Interesses no Meta Ads: quando usar e quando evitar
Os interesses no Meta Ads são inferidos a partir do comportamento do usuário na plataforma: páginas curtidas, conteúdo consumido, interações. São aproximações, não certezas. Uma pessoa que curtiu uma página de saúde não é necessariamente paciente em potencial para uma clínica de implante.
Para serviços com ticket alto e ciclo de decisão longo, confiar só em interesses genéricos é insuficiente. O algoritmo do Meta, quando bem alimentado com dados de conversão reais, encontra os compradores dentro de um universo geográfico melhor do que qualquer lista de interesses manual.
Os interesses funcionam melhor no topo do funil, para ampliar alcance e alimentar retargeting. No fundo do funil, onde está o dinheiro, público personalizado e lookalike baseado em clientes reais ganham.
Públicos personalizados: o ativo mais valioso da conta
Público personalizado é construído a partir de dados que você já tem: visitantes do site via pixel, lista de contatos, pessoas que interagiram com seu perfil no Instagram ou Facebook, pessoas que assistiram seus vídeos.
Esse tipo de público tem algo que nenhum interesse manual tem: comportamento verificado com o seu negócio. Quem visitou sua página de implante e não agendou é uma das audiências mais quentes que existem. Mostrar anúncio específico para essa pessoa custa menos e converte mais.
Lookalike: encontrar quem parece com seu melhor cliente
Público semelhante (lookalike) é criado a partir de um público de origem: o Meta analisa quem está nesse grupo e encontra pessoas com perfil parecido dentro do universo geográfico que você definir.

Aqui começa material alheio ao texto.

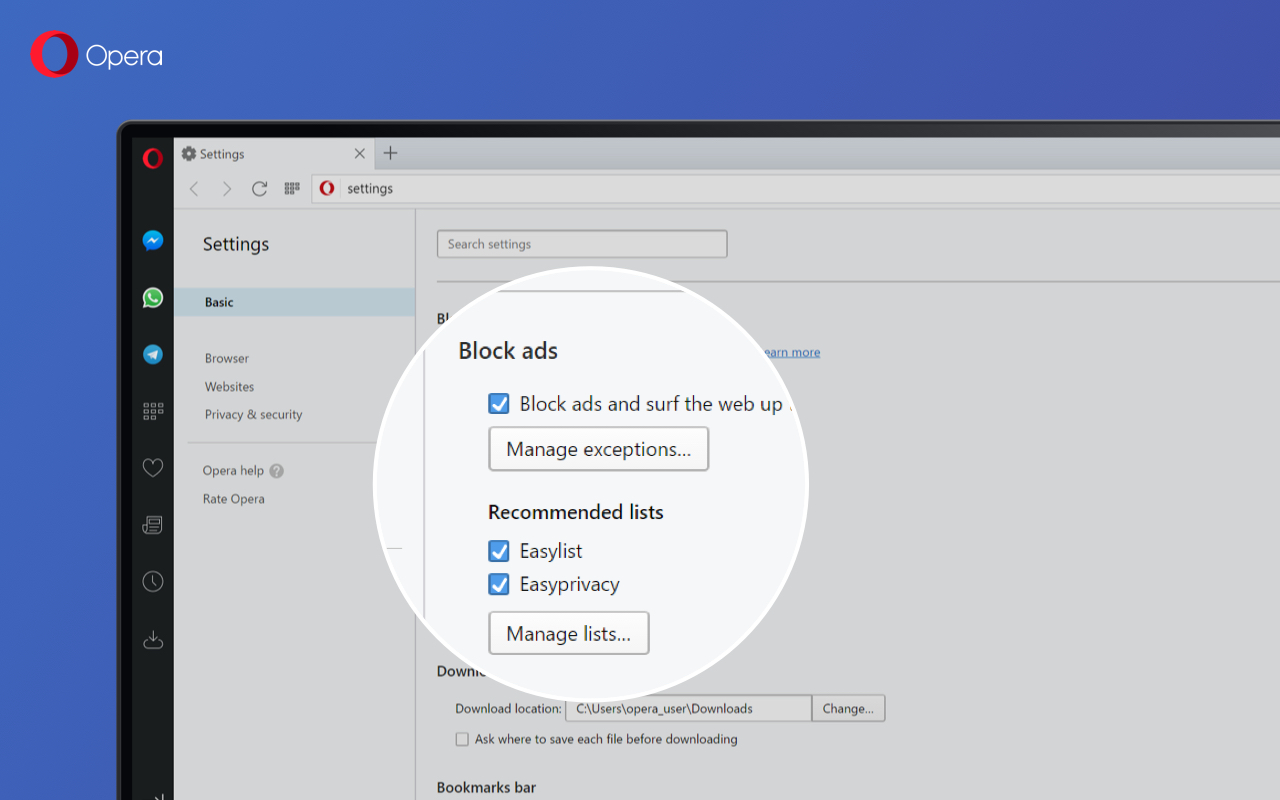View browsing history clock icon
Image resolution: width=1280 pixels, height=800 pixels.
153,581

O lookalike funciona bem quando o público de origem tem qualidade. Lista de clientes que pagaram, não lista de leads frios. Visitantes do site que chegaram na página de agradecimento, não todos os visitantes. A qualidade da origem define a qualidade do resultado.
Segmentação no Google Ads: intenção como filtro principal
No Google, a segmentação funciona diferente. Na Rede de Pesquisa, quem filtra o público são as palavras-chave: você aparece para quem digitou exatamente o que você decidiu alcançar. A localização e o horário complementam essa seleção.
Na Rede de Display e YouTube, o comportamento se parece mais com o Meta: você pode segmentar por interesses, intenção de compra e dados demográficos. Mas o princípio continua o mesmo: especificidade gera relevância, relevância gera resultado.